(Records provided)
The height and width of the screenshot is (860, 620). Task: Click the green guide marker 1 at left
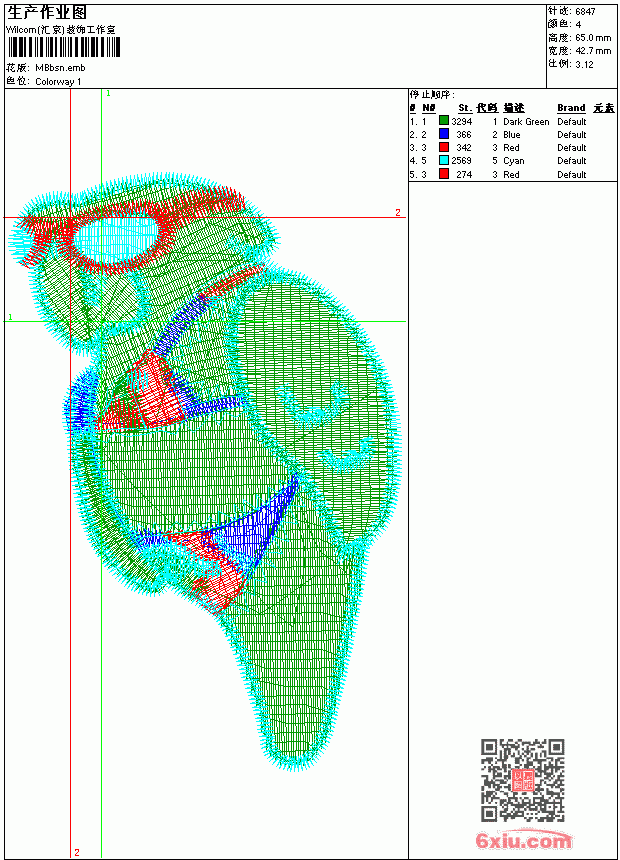[10, 317]
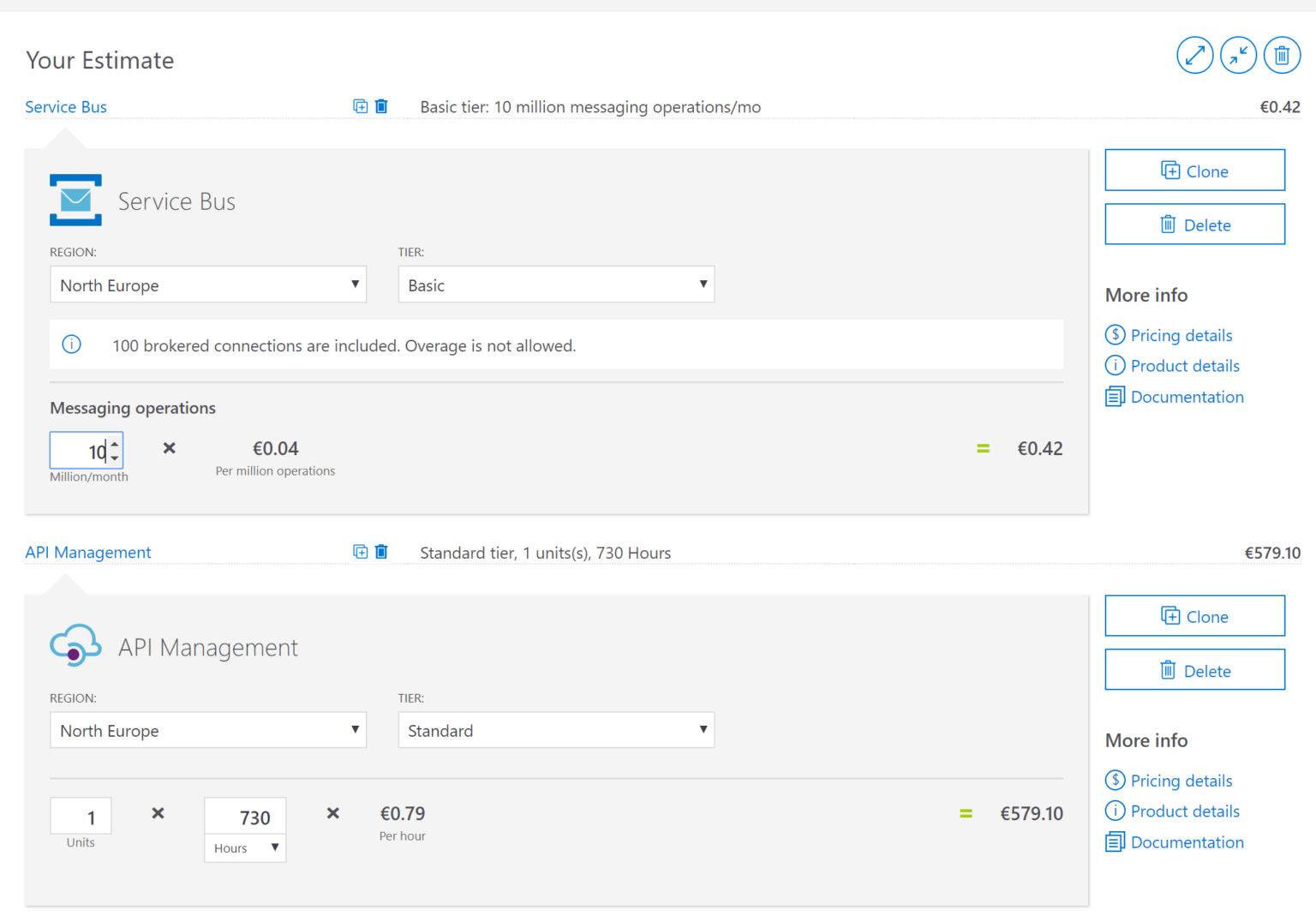The width and height of the screenshot is (1316, 916).
Task: Click the API Management cloud icon
Action: [75, 645]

(Exercise) Convert every line of the items above into a JSON list of strings, one string per line, skipping blank lines and leaving the pictures out.

(Result of the task)
[
  "The height and width of the screenshot is (860, 620). Task: Click the green guide marker 1 at left",
  "[10, 317]",
  "The width and height of the screenshot is (1316, 916).",
  "Task: Click the API Management cloud icon",
  "Action: [75, 645]"
]